The canons were not intended to be a comprehensive explanation of Reformed doctrine, but only an exposition on the five points of doctrine in dispute. The five points of Calvinism, remembered by the mnemonic TULIP (total depravity, unconditional election, limited atonement, irresistible grace and perseverance of the saints) and popularised by a 1963 booklet, are popularly said to summarise the 1618 Canons of Dort.
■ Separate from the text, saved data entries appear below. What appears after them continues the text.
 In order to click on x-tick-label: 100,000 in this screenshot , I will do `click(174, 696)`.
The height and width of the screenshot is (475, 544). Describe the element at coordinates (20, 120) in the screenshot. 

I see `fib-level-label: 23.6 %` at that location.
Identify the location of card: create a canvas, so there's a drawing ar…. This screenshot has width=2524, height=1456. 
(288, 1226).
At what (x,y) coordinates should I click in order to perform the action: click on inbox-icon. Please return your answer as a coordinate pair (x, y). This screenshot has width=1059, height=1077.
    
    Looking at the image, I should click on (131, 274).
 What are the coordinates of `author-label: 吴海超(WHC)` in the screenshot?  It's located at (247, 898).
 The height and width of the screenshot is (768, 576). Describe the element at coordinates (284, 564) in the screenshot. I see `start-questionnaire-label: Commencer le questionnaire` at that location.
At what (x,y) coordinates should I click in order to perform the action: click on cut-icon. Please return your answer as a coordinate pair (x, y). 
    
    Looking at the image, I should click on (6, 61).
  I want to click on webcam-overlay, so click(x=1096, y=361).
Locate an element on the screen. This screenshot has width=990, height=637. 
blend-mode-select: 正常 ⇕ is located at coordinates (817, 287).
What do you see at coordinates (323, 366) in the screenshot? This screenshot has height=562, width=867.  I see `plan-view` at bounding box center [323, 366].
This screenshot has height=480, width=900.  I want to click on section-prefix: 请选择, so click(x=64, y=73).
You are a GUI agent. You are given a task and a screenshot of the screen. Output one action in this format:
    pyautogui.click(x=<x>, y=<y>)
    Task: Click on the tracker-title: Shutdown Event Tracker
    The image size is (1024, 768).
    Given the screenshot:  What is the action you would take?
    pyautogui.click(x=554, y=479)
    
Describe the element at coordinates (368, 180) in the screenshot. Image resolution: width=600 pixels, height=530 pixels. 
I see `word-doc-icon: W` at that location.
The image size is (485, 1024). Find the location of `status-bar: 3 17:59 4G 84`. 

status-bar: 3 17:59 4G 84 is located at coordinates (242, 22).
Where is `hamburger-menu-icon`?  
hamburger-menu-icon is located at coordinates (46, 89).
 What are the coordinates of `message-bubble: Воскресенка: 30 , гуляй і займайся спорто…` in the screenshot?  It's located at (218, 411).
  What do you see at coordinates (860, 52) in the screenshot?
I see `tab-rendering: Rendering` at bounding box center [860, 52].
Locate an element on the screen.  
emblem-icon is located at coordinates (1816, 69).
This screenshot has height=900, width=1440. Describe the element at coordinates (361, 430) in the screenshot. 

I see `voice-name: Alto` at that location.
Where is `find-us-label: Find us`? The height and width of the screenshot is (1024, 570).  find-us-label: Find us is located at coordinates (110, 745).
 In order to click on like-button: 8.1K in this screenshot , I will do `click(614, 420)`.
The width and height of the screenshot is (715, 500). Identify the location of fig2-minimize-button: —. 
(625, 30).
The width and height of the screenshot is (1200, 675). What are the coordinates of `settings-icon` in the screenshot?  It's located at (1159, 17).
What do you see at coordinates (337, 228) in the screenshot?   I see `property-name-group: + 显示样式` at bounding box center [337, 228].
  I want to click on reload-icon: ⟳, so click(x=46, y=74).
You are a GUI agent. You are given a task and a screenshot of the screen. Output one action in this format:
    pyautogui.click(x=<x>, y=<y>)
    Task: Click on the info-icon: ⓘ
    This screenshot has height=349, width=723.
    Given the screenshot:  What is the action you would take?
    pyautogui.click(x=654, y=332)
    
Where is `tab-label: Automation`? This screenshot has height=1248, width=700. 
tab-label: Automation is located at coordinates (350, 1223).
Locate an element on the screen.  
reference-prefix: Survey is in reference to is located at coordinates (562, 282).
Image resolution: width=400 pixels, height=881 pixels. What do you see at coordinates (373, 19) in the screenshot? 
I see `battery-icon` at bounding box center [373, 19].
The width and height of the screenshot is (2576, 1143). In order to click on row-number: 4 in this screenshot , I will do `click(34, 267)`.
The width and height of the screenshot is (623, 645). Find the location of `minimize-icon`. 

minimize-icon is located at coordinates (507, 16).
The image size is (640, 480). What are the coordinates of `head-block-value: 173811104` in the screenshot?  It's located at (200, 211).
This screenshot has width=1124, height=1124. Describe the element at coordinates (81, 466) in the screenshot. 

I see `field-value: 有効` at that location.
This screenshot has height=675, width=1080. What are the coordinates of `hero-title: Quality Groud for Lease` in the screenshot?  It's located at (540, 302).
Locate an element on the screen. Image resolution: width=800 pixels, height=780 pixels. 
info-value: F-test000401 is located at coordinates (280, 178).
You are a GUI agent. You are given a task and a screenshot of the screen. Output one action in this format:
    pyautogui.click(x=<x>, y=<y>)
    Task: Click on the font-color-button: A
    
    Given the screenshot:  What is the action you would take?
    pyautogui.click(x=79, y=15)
While related to the 1618 Canons of Dort, the five points of Calvinism do not actually come from the 1618 document itself but from an earlier document and correction against the Arminians during the same controversy. The five points of Calvinism comes from the Counter Remonstrance of 1611.

== Significance ==
Today the Canons of Dort form part of the Three Forms of Unity, the confessional standards of many of the Reformed churches around the world, including the Netherlands, South Africa, Australia and North America. Their continued use as a standard sets apart the Reformed Churches from those adhering to the doctrines of Jacob Arminius, the Remonstrants. W. A. Curtis in his History of Creeds and Confessions of Faith describes the merits of the Canons thus.[The Canons'] tone is as admirable as their eloquence is noble and sustained. Their ethical sensitiveness and zeal for the Divine glory, even at the cost of man's dignity, are manifest. Their courage in facing the problems of election and sin in the light of Scriptural revelation—problems which practically all non-Calvinistic systems discreetly elude or ignore—is worthy of the high spirit and noble ardour of the Dutch nation then emerging from their long struggle for independence.